G protein-coupled receptors (GPCRs) have been extremely valuable drug targets and approx. ⅓ of approved therapeutics target these cellular receptors. Current challenges in the field include the understanding and design of receptor-subtype and pathway specific ligands and modulators to reduce undesired effects that limit clinical translation. As compared to “classical” small molecule GPCR drugs, peptides gain a lot of attention, since they offer high target specificity, enhanced potency, improved selectivity, reduced off-target toxicity, as well as modularity and versatility from a synthetic point of view.
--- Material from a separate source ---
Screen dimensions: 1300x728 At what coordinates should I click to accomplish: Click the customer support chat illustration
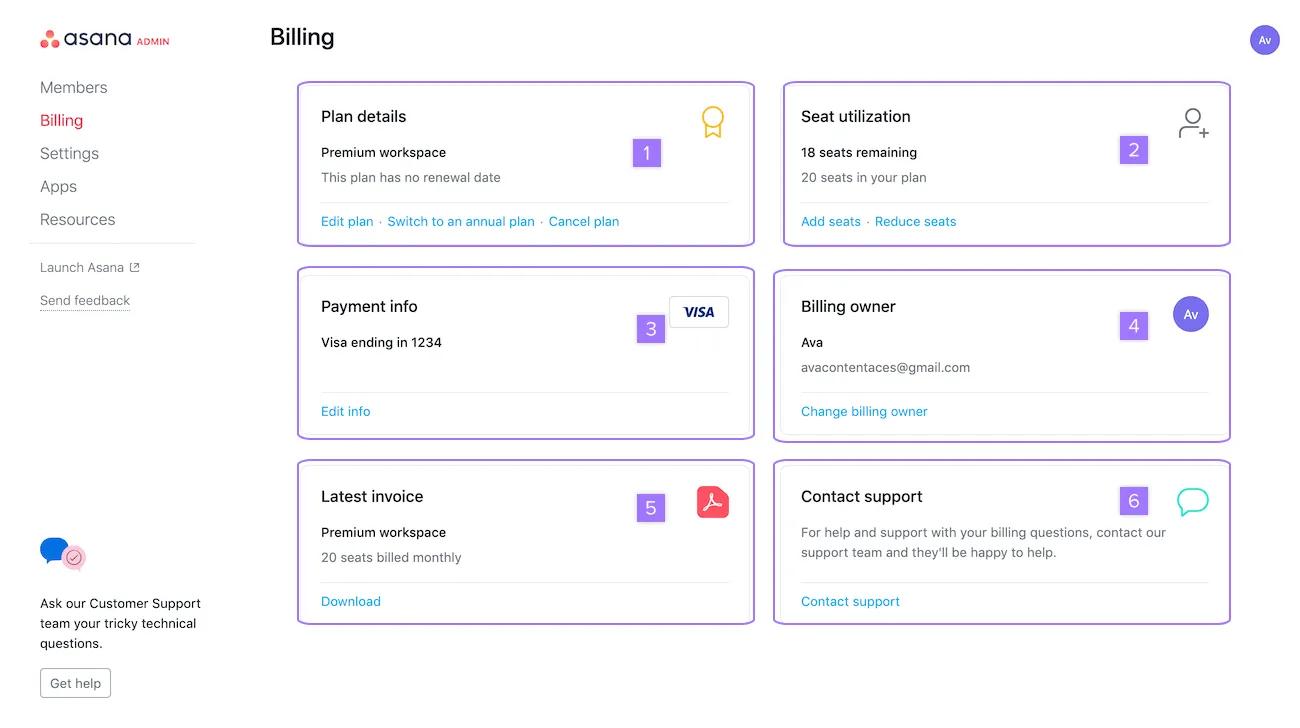pyautogui.click(x=62, y=553)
Building on these assets, we explore state-of-the-art medicinal chemistry and computational tools such as molecular grafting, macrocyclization, late-stage functionalization and de novo design, for developing novel ligands of the k-opioid receptor, a prototypical GPCR, which is a promising candidate as next-generation analgesic drug target. As proof-of-concept, several lead candidates derived this variety of approaches, exhibited potent in vivo efficacy in mouse models of chronic pain and chronic visceral hypersensitivity.

Specifically, the computational de novo platform paired with innovative peptide chemistry overcomes extensive lead optimization encountered in ultra-large library docking and virtual small molecule screening campaigns and offers innovation for GPCR ligand discovery. This may aid the development of next-generation therapeutics for peripheral pain and inflammatory bowel conditions.